Otra patología muy prevalente a nivel mundial es la disfunción eréctil. Solamente en España puede afectar a unos dos millones y medio de varones. Y se trata de un problema para quienes lo padecen, pero, también para sus parejas. Hoy en día disponemos de un buen número de fármacos que pueden poner remedio a tal desarreglo, pero, además, contamos en la actualidad, en nuestro arsenal terapéutico, con las ondas de choque; estas ayudan a crear nuevas arterias (neoangiogénesis) que mejorarán el flujo sanguíneo de los cuerpos cavernosos del pene y, por ende, la calidad de las erecciones.

La incontinencia de orina es otro problema invalidante para la persona que lo sufre. El cálculo estimado es de unos dos millones de mujeres que lo padecen, en algún grado, en España. No es tema baladí, a juzgar por las cifras y por la alteración en la calidad de vida. Hay dos grandes grupos o tipos de incontinencia: a) la producida por debilidad de la musculatura y ligamentos del suelo pelviano, llamada “incontinencia de esfuerzo”; b) la ocasionada por espasmos o contracciones involuntarias de la vejiga, que conllevan sensación de urgencia para orinar; pero, cuando el espasmo es muy intenso puede llegar a escaparse la orina (“incontinencia de urgencia”). Ambas modalidades tienen tratamientos bien distintos, de ahí la importancia de un correcto diagnóstico. En ocasiones, ambos tipos pueden darse al unísono, y habrá que tratar ambas modalidades de incontinencia, o, de lo contrario, la mujer continuará con los problemas de incontinencia.

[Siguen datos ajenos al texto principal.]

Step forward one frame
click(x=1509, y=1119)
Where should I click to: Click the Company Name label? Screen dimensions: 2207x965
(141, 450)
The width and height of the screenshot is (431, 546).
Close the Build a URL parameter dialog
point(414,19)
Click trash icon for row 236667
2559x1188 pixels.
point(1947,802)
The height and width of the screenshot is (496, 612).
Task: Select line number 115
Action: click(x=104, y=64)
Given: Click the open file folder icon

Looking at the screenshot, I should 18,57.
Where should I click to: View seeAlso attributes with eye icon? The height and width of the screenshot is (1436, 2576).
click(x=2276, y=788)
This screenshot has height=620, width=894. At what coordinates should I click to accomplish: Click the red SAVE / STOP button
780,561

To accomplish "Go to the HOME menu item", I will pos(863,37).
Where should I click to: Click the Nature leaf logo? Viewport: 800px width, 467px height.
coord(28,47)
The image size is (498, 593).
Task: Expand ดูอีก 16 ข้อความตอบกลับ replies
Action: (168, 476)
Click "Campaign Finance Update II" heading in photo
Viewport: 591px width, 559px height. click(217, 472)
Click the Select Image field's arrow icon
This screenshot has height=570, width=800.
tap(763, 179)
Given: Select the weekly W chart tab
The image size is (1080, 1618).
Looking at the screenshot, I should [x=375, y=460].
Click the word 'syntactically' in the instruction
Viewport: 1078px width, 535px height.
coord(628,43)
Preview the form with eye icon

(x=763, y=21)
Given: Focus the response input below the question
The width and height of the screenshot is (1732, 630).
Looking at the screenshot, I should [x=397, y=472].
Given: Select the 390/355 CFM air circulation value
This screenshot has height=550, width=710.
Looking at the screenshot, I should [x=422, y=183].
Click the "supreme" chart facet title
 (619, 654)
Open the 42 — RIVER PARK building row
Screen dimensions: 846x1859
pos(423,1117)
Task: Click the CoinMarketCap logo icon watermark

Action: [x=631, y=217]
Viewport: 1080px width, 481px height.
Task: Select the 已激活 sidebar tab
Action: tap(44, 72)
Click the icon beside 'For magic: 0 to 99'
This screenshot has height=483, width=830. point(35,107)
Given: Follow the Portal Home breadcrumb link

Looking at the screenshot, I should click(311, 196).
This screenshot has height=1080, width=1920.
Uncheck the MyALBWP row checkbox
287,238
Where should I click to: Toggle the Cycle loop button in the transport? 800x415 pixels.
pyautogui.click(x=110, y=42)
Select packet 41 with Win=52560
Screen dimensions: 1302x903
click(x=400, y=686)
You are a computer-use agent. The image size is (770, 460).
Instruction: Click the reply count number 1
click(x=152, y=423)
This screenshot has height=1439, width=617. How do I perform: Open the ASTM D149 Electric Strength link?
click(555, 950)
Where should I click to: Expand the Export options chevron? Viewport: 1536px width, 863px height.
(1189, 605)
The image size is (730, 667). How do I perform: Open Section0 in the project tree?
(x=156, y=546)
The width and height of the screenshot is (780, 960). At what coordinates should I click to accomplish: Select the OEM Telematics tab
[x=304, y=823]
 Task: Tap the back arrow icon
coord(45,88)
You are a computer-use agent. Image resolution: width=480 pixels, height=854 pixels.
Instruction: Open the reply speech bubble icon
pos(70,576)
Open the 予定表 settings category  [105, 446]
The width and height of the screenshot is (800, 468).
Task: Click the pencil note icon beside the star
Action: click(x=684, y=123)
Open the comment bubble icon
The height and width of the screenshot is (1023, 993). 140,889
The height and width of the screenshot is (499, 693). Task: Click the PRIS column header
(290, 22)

La hematuria, o presencia de sangre en la orina es un síntoma muy aparatoso que impresiona mucho a quien lo padece. Orinar sangre deja perplejo y muy asustado a quien lo presenta, y no es para menos. Lo más frecuente es que sea debido a un problema benigno (infecciones de orina, espasmos de la vejiga, inflamación prostática, piedras en la vejiga, cólicos de riñón…), pero también puede ser debido a presencia de cáncer de vejiga o de uréter (conducto que lleva la orina del riñón a la vejiga) o de riñón. Su diagnóstico temprano es de suma importancia para un correcto y eficaz tratamiento, al igual que para la tranquilidad del enfermo y sus allegados.

Como he mencionado al principio, otras muchas son las entidades clínicas que atiende y trata el urólogo, y por ello se agradece el detalle de dedicarle un día al año, concretamente el día de la Madre, 2 de mayo.